*** EXCERPTED DATA ***

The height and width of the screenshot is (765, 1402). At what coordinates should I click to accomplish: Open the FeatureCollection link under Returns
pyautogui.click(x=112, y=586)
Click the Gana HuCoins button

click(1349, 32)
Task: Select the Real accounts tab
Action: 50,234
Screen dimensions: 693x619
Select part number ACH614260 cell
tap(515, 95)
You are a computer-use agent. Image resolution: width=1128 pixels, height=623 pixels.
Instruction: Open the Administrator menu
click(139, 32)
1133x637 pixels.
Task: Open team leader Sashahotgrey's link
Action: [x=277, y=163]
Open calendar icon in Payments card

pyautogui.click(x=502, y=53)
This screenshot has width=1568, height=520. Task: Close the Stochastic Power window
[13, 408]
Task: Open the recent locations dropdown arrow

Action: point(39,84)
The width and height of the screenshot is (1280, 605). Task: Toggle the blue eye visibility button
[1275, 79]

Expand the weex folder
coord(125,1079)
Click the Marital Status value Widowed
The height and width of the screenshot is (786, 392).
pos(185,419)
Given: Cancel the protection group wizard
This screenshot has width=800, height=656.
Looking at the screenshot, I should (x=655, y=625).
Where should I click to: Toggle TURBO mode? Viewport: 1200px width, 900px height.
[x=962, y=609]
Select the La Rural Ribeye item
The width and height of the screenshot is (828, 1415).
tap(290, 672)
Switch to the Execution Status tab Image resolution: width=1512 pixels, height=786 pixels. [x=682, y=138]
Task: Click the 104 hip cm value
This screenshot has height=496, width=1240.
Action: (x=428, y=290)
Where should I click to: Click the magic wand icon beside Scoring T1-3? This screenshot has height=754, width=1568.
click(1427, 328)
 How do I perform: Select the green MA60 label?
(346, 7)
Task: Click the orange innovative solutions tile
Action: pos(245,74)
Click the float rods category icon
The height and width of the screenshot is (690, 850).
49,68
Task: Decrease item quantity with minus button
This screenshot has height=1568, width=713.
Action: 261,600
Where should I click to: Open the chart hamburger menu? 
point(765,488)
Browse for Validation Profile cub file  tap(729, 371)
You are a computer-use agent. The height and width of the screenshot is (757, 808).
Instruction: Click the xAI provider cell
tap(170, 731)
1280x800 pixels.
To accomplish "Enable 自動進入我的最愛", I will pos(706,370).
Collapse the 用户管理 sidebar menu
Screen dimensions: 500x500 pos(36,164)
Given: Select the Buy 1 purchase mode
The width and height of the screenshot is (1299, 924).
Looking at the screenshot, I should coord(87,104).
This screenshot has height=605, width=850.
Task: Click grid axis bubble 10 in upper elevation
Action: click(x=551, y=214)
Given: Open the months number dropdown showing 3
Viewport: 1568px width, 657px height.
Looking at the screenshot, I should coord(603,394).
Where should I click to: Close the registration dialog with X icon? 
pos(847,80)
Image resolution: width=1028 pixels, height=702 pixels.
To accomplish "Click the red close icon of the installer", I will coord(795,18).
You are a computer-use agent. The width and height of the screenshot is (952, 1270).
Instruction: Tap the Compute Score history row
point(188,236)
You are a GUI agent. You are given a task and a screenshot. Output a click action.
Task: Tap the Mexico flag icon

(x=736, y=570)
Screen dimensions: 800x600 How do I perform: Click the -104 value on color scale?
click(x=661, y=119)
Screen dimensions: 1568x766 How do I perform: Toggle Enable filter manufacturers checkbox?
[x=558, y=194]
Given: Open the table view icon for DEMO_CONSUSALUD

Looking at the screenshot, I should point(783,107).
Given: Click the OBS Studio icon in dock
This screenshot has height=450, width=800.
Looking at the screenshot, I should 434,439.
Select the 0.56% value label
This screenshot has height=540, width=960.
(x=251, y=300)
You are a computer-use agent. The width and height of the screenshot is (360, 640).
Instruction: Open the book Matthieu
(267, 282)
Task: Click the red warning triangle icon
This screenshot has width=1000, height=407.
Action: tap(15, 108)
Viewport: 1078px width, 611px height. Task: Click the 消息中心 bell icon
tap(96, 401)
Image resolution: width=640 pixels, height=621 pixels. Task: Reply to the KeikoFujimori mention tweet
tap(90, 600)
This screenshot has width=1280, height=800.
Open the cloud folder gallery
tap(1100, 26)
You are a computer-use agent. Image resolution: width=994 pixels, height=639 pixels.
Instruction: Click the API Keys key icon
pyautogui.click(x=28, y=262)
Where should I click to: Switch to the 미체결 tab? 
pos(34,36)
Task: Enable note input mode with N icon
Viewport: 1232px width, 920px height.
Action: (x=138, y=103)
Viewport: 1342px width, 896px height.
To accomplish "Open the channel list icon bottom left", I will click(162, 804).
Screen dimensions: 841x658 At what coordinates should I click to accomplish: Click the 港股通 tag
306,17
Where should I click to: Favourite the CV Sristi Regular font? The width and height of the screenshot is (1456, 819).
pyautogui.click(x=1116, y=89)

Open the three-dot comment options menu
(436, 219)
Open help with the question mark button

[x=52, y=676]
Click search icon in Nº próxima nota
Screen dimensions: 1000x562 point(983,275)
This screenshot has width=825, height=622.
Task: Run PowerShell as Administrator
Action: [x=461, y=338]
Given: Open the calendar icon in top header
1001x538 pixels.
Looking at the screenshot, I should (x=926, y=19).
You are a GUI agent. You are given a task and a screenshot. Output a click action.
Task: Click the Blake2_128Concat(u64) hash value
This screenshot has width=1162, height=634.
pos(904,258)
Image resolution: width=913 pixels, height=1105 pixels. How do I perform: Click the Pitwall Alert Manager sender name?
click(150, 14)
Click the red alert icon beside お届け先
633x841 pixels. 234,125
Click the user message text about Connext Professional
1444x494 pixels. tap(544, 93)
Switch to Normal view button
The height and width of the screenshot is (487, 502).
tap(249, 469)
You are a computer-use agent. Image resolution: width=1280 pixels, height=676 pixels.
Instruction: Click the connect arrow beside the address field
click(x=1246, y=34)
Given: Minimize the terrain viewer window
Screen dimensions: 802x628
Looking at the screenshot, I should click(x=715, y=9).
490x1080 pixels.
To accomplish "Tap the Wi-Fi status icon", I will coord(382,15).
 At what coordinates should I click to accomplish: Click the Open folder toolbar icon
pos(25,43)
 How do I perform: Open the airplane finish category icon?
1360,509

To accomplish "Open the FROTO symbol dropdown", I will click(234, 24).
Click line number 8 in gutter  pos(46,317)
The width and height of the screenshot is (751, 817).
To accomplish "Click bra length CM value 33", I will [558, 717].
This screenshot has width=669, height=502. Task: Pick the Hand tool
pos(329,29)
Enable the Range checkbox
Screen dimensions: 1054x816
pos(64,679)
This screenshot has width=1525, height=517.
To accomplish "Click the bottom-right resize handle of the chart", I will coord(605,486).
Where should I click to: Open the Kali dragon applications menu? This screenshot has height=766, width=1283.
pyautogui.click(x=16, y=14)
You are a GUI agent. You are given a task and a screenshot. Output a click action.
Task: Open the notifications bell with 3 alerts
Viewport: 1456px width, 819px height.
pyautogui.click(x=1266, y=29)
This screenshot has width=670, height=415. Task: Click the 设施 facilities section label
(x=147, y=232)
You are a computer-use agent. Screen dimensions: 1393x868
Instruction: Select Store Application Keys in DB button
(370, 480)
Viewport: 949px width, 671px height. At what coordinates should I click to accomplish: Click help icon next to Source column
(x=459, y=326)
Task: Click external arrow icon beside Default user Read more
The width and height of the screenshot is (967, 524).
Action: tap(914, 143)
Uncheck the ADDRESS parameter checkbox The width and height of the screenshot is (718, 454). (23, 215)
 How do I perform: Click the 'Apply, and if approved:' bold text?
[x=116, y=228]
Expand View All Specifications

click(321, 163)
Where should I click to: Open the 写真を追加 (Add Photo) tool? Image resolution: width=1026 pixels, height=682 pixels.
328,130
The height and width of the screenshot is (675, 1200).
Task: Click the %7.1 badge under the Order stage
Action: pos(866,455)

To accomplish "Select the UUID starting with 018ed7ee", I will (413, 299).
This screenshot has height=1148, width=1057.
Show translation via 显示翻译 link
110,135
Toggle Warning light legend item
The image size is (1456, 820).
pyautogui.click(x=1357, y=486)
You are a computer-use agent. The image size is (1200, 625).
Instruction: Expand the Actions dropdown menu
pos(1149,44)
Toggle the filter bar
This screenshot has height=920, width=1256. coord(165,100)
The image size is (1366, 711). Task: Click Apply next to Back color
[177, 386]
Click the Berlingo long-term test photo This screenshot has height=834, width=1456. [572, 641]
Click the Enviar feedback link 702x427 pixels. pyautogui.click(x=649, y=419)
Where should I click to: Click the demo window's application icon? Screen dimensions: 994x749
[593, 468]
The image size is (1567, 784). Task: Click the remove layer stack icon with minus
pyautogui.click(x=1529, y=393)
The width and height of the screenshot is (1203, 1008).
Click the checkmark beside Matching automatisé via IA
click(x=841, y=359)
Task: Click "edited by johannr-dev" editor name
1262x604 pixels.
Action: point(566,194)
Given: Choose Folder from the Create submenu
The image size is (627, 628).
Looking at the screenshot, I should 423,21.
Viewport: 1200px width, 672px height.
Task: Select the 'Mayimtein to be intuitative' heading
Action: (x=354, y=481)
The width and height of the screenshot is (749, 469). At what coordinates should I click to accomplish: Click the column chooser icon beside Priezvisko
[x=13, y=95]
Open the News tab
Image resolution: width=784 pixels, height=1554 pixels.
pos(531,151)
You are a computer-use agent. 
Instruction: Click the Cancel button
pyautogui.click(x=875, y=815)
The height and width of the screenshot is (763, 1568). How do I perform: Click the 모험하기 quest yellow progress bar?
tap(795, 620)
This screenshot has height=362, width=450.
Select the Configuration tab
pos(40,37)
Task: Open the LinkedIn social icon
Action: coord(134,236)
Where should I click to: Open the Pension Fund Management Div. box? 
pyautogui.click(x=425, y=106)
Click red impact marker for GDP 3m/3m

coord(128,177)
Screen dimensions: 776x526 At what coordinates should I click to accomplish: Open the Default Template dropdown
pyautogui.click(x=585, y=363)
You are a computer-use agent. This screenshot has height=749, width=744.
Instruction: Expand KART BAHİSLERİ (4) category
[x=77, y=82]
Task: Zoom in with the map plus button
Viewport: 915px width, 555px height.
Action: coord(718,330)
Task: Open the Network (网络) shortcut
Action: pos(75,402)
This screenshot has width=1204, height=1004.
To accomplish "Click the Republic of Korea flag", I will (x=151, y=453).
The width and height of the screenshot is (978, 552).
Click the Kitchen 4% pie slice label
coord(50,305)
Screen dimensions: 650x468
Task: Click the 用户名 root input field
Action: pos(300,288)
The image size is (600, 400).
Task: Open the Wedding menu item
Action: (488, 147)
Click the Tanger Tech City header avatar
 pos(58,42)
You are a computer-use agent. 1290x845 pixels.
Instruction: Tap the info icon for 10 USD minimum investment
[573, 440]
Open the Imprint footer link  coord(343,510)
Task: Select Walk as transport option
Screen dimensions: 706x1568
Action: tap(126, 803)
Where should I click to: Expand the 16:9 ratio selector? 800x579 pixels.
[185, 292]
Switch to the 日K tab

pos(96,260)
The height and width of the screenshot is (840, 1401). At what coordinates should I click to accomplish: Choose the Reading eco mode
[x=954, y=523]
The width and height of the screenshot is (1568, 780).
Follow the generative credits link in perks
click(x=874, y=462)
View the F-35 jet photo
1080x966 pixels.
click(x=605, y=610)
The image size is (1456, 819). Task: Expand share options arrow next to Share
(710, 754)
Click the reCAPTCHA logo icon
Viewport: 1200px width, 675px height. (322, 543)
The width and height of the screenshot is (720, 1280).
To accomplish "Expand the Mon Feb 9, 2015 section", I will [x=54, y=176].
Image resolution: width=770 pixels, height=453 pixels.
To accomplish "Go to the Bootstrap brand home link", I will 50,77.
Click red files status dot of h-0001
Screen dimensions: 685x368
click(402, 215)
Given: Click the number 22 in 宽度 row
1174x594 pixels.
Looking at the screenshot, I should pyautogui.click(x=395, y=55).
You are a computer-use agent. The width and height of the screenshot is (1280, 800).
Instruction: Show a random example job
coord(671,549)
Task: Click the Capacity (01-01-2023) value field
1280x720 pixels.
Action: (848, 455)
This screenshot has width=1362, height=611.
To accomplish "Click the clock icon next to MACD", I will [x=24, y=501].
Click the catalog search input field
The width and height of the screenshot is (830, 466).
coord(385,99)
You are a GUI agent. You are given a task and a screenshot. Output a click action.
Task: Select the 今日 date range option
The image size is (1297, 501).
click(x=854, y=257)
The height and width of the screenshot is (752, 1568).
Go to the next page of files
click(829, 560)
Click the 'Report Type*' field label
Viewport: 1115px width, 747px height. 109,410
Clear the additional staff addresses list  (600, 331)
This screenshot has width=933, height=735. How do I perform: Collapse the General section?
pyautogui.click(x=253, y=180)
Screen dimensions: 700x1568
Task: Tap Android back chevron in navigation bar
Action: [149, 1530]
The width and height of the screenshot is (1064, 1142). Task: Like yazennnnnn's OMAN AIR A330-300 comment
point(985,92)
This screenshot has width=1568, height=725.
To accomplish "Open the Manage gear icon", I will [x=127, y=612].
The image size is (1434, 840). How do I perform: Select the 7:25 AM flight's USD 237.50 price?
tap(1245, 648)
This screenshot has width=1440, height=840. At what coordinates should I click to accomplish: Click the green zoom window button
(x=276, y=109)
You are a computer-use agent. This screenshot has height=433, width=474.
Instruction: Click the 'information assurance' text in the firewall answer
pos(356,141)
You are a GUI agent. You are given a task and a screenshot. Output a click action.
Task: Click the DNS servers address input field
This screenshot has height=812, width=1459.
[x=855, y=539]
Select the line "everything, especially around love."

***

● TASK DESCRIPTION
Each line of the data above containing the string "list" is to be copied.

● RESPONSE
To accomplish "Open the channel list icon bottom left", I will click(162, 804).
Clear the additional staff addresses list  (600, 331)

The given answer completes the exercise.